**PAGE TEXT:**
## start

NAME

Text::Levenshtein::Flexible - XS Levenshtein distance calculation with bounds and costs

SYNOPSIS

use Text::Levenshtein::Flexible;

DESCRIPTION

Yet another Levenshtein module written in C, but a tad more flexible than the rest.

This module uses code from PostgreSQL's levenshtein distance function to provide the following features on top of plain distance calculation as it is done by Levenshtein::XS and others:

Distance-limited calculation: if a certain maximum distance is exceeded, the algorithm aborts without result. This helps performance in situations where it is clear that results over a certain maximum are not useful.
Configurable costs for insert, delete ans substitute operations. The traditional Levenshtein algorithm assumes equal cost for insertion and deletion but modifying these allows preferential correction of certain errors.

EXPORT

Nothing is exported by default.

## end

**SET PROBLEM 1:** According to the Text::Levenshtein::Flexible page, what happens when the maximum distance is exceeded?
**SET PROBLEM 2:** Pick up the Text::Levenshtein::Flexible page after its last line and write the next part.
You won't need the rows that follow.

**SUPPLIED DATA:**

## start

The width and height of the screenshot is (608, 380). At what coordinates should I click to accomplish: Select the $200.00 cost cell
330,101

## end
## start

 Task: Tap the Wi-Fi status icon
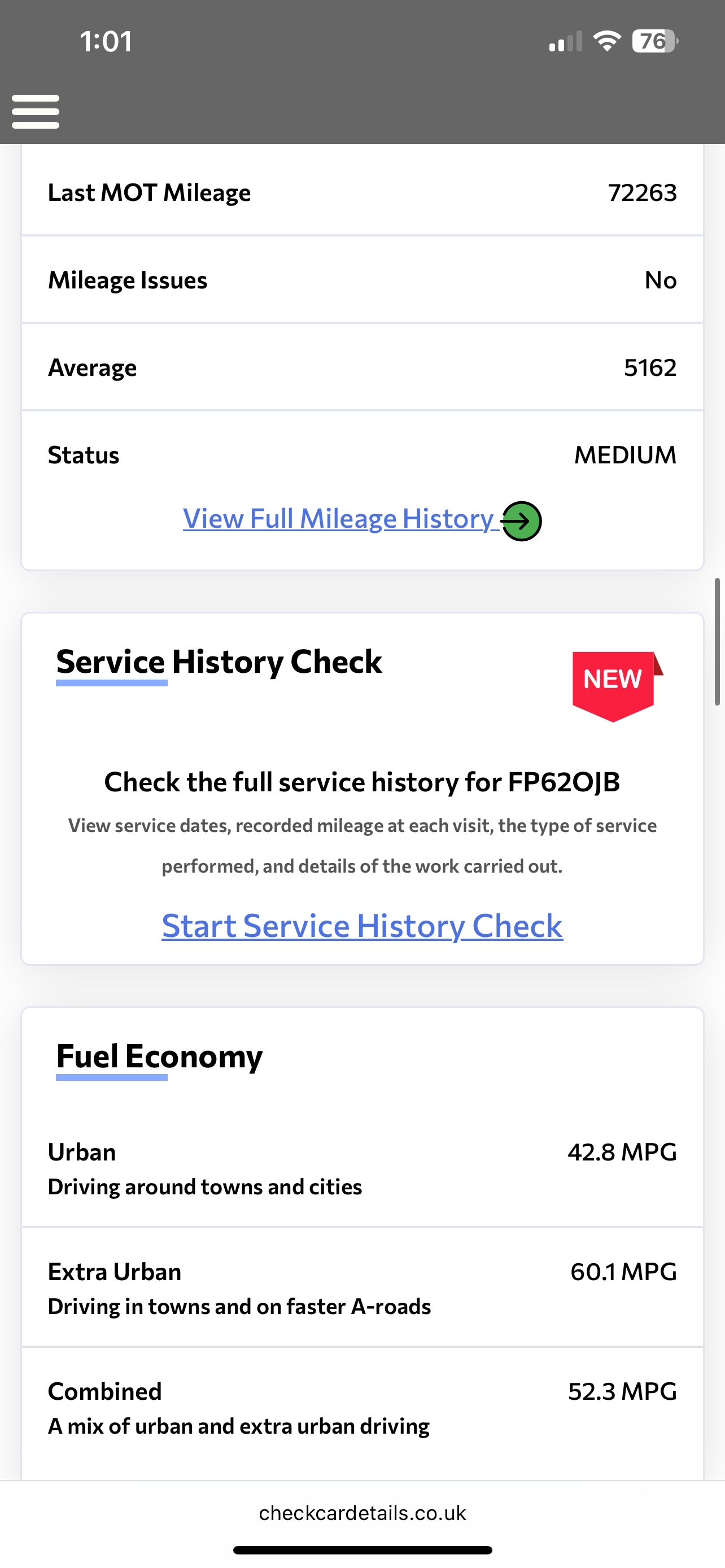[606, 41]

## end

**OUTPUT 1:** The algorithm aborts without result.

**OUTPUT 2:**
Exportable

The following functions can be exported upon request, e.g.:

use Text::Levenshtein::Flexible qw( levenshtein levenshtein_l_all );
levenshtein
levenshtein_c
levenshtein_l
levenshtein_lc
levenshtein_l_all
levenshtein_lc_all

Procedural interface

The functions listed under "Exportable" consitute the module's procedural API. Neither the names nor the huge parameter lists are particularly pretty so the OO interface is usually recommended.

levenshtein($src, $dst)

Plain Levenshtein distance calculation between the two strings $src and $dst. Always returns an integer. If the strings are too long (currently there is a hard-coded limit of 255 characters), the function may die(), so call it in an eval block if this is a possibility.

levenshtein_c($src, $dst, $cost_ins, $cost_del, $cost_sub)

Distance between the two strings $src and $dst using the specified costs for insertion, deletion and substitution respectively. Always returns an integer unless it dies.

levenshtein_l($src, $dst, $max_distance)

Distance between $src and $dst unless it is bigger than $max_distance (think _limit!), in which case undef is returned. May die just like the other functions.

levenshtein_lc($src, $dst, $max_distance, $cost_ins, $cost_del, $cost_sub)

Distance between $src and $dst using the specified costs, up to $max_distance,

levenshtein_l_all($max_distance, $src, @dst)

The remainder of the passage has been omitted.